Comment by aesthesia

12 hours ago

A distribution with all probability mass on one outcome is deterministic, so in principle, setting temperature to 0 _should_ result in deterministic outputs. There are a few reasons it might not, but I don't think any of these apply when running a local model like the author did.

16 comments

aesthesia

317070 12 hours ago

> so in principle, setting temperature to 0 _should_ result in deterministic outputs

It is a common misconception, but it is not true even in principle. If I have 2 or more logits which are equal to the maximum of my logits, I will sample uniformly random from them with any temperature, even zero. Sampling from softmax([1, 0, 1]) is still stochastic at temperature 0, because the limit is to sample uniformly from the first or the last element.

Anyway: "GPUs don't do deterministic matrix multiplications" is the biggest source of randomness in LLMs. GPUs put the associativity of the sums in matrix multiplications in arbitrary order, and this has a huge impact on the logits coming out of the neural network.

jstanley 10 hours ago
> "GPUs don't do deterministic matrix multiplications" is the biggest source of randomness in LLMs.
But this isn't a fundamental property of LLMs, it's just an implementation detail.
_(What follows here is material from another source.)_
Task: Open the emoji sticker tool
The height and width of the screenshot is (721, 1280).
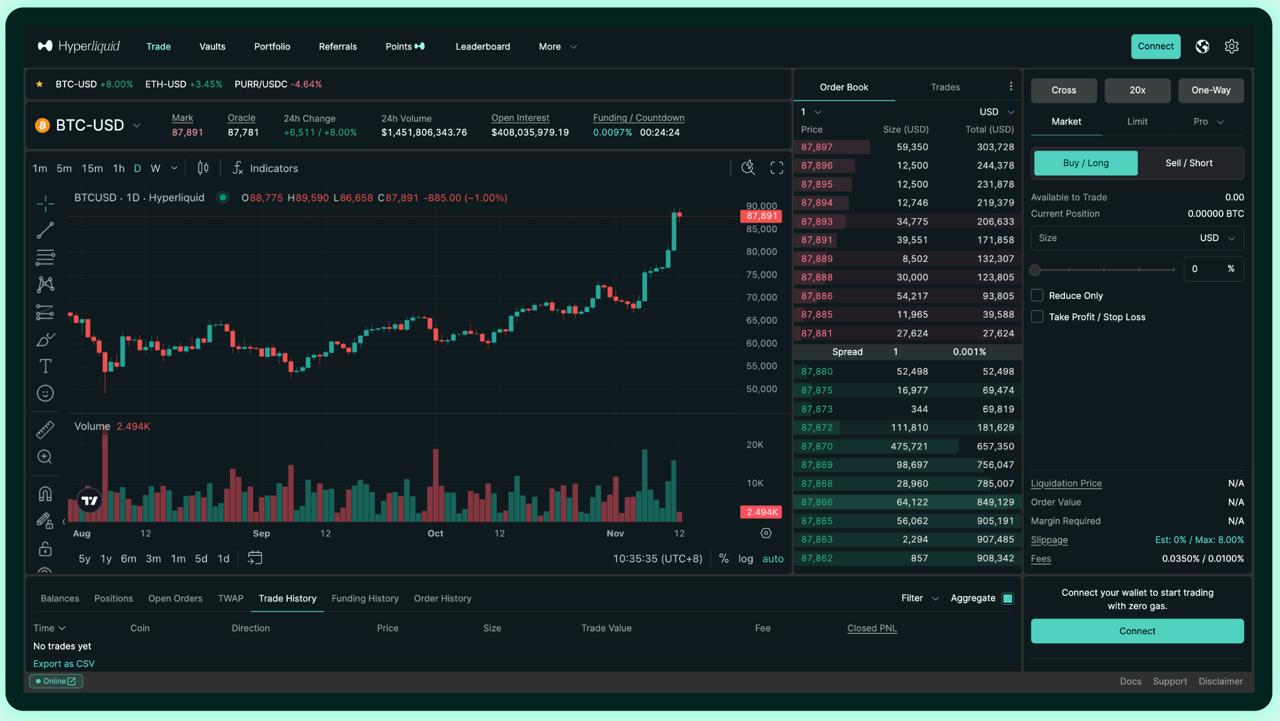Action: pos(45,393)
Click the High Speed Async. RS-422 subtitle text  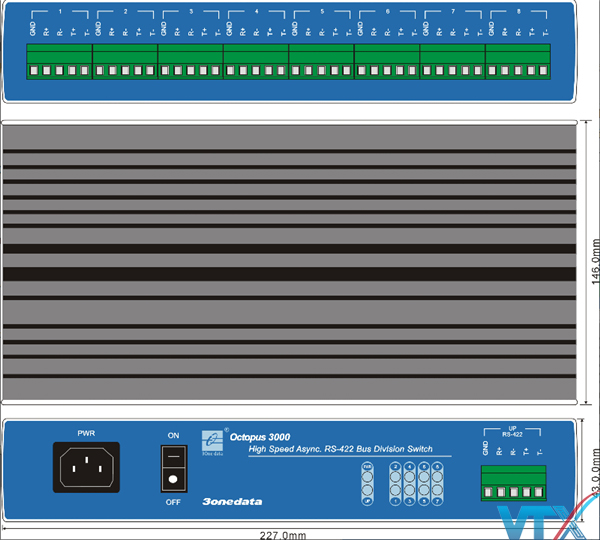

It's pretty obvious that if you evaluate the matrix multiplications correctly and deterministically sample from the highest-probability outputs, you will have a deterministic LLM.
- vbarrielle 10 hours ago
  
  It may be an implementation detail, but in practice, if the only way to get a deterministic output is to run on the CPU, then it's not going to be usable.
  
  2 replies →
EvgeniyZh 12 hours ago

You don't have to sample uniformly. You could take the lowest index of all maxima. But yeah, the main source of randomness is non-deterministic matmul, and temperature does nothing with it
DougBTX 10 hours ago
> GPUs put the associativity of the sums in matrix multiplications in arbitrary order
That’s user-controlled too, not an inherent property of GPUs:
https://docs.pytorch.org/docs/2.12/generated/torch.use_deter...
- vbarrielle 9 hours ago
  
  The matrix multiplication is only deterministic for sparse-dense products under these settings:
  > torch.bmm() when called on sparse-dense CUDA tensors
  And it's not listed under the operations that raise an exception otherwise, so I'm not sure the docs promise that dense-dense matrix-matrix products are deterministic.
  
  1 reply →

easygenes 12 hours ago

There are. If the kernels are nondeterministic (e.g. timing issues) there are minor changes between runs, on a single system, even with eager decode enabled (typically what temperature=0 achieves).

IshKebab 12 hours ago

Setting the temperature to 0 should give deterministic results but that's not any better - it's just hiding the huge variance by only taking one sample.

croes 11 hours ago

So you would get always the same result, but it could be the wrong one

srdjanr 11 hours ago

Of course, nothing can guarantee the right answer from LLMs

valzam 12 hours ago

I mean the easiest explanation would be that the model harness doesn't always take the most likely token but does top-k sampling or similar. temperatur just means that probabilities get more and more equalized, boosting the chance that an unlikely token gets picked. but even with temp 0 you could have 0.8 T1, 0.19 T2, ... and sometimes sample T2

aesthesia 12 hours ago
No, this can't happen at temperature 0. The formula defining temperature-adjusted softmax isn't strictly defined at 0, but taking the limit (in the case where all logits are distinct) results in probability 1 being placed on the largest logit. Samplers will typically special case temperature 0 and pick the most likely token at each step.
- dvt 12 hours ago
  
  This is a very authoritative answer that should be more nuanced and caveated as implementation-dependent. In some cases, repetition penalties take precedence over sampling; top_k and top_p can also be handled before or after the temperature step. In other cases, `0` is turned into like 1e-10 or some super tiny float value (which can drift if you do any arithmetic with it). Routing, quantization, etc. can also have an effect on sampling. And yes, in some cases, setting temperature to 0 can mean "pure greedy decoding" which makes the decoder about as deterministic as it can get.